The black-eye is so draining she actually falls asleep for an hour and wakes to find that it is already eight thirty. She calls the police station, dialing the number from memory. Mr. Park is not there. She hesitates, then calls his cell phone. When he answers, she can tell from the announcements and ambient noise that he is just emerging from the subway. He is also exasperated.
“Mrs. Reade,” he says. “I told you it was not certain. It will still take some time. You should have waited for me to call you.”
“I couldn’t wait,” she says. “You should know.”
He sighs.
“Okay, I will call you when I get to the station.”

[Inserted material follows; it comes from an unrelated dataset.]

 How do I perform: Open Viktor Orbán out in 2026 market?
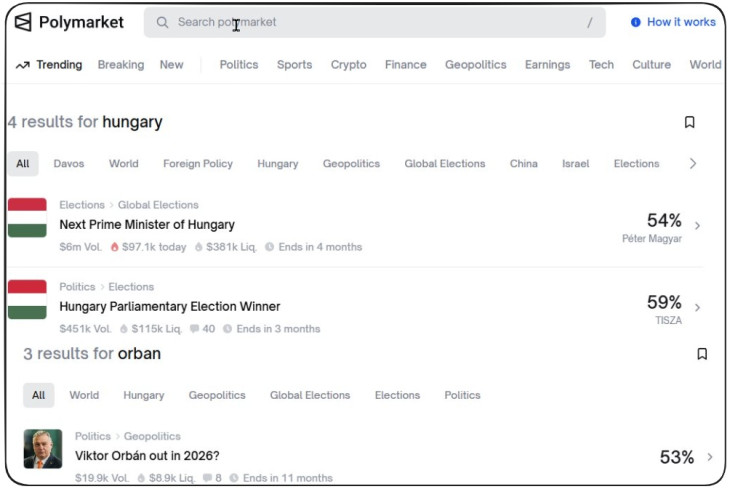click(x=147, y=456)
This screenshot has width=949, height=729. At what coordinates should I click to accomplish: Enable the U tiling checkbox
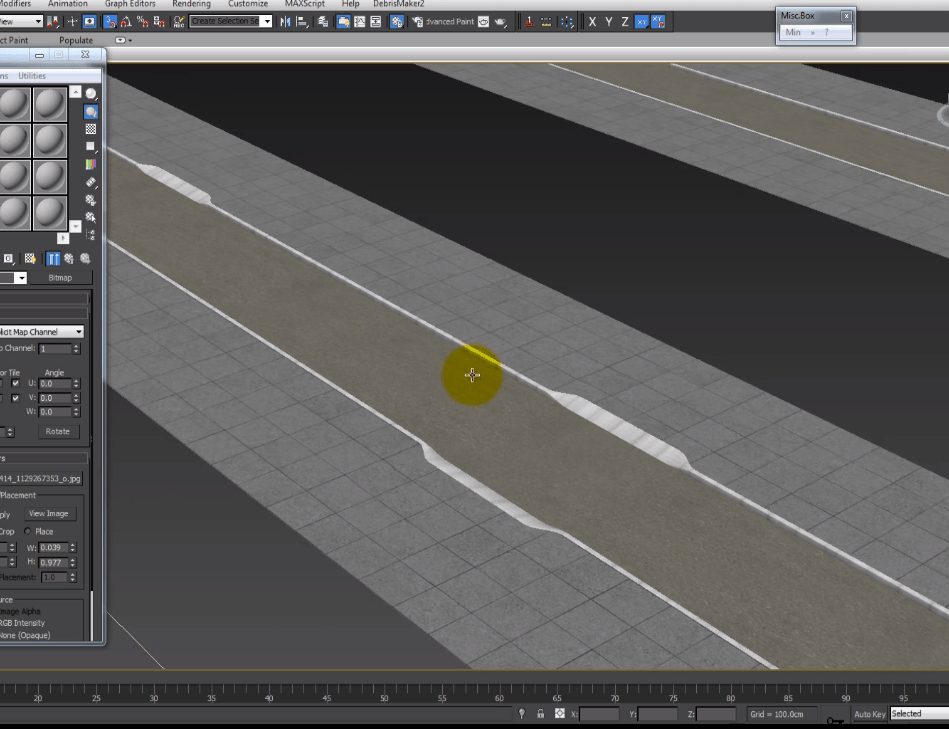16,384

She gives him her room number at the hotel, lies down on the bed again, and turns on the television. There is a Korean morning show on, the kind with impossibly good-looking hosts and people doing funny tricks for their fifteen minutes. The sound of the show helps, the tinny music, the relentless upbeat voices. Her brain is distracted. It reminds her of when she went to a dentist and he wiggled her lip while he administered the novocaine, and it helped a lot with the discomfort.
So part of her mind listens as a woman comes on in ajumma clothes, clothes for a middle-aged housewife. Then music starts, and a pole descends from the ceiling. She starts to strip off her dowdy clothing, to reveal an impressive body in a gold bikini. This being Korea, the bikini is still quite modest. She starts a routine on the pole that is reminiscent of Olympic gymnastics, spinning around horizontally, with her arms splayed straight. It is very impressive. The presenters talk all through her performance, oohing and aahing.
She looks at the clock: 8:50. If time passed any slower, she feels, it would be going backward.
He doesn’t call until nine thirty. She jumps when the phone rings.
“Mrs. Reade,” he says. “There is no news to report. The boy is still answering questions.”
“Aren’t there photos?” she asks. “Or can I go there?”
There is a pause. She always feel brash and impolite in Korea, as if she’s always asking for more.
“I will call you back,” he says.
Clarke has e-mailed, saying he will arrive around two. She starts to feel stirrings of hunger but doesn’t want to leave the room in case Mr. Park calls, and she’s not sure her cell phone will work properly, so she orders coffee and some pancakes from room service.
The phone rings again while the food is being delivered.
“Mrs. Reade,” Mr. Park says. His voice is gentle. “There has been mistake,” he says. “I am so sorry.”
Her heart plummets so fast, so deep, that she feels dizzy from the altitude change within her.
“What?” she manages to say.
“I’m so sorry,” he says. “The child has another family that has claimed him. It happened very fast. They are the correct family.”
In one corner of her mind, she can still hear the tinny sounds of the television. In another, she is aware of a black hole that she must avoid at all costs. She is teetering on the edge of it, peering down, wondering how she will prevent herself from falling. She does this by feeling a sudden surge of virulent anger toward Mr. Park.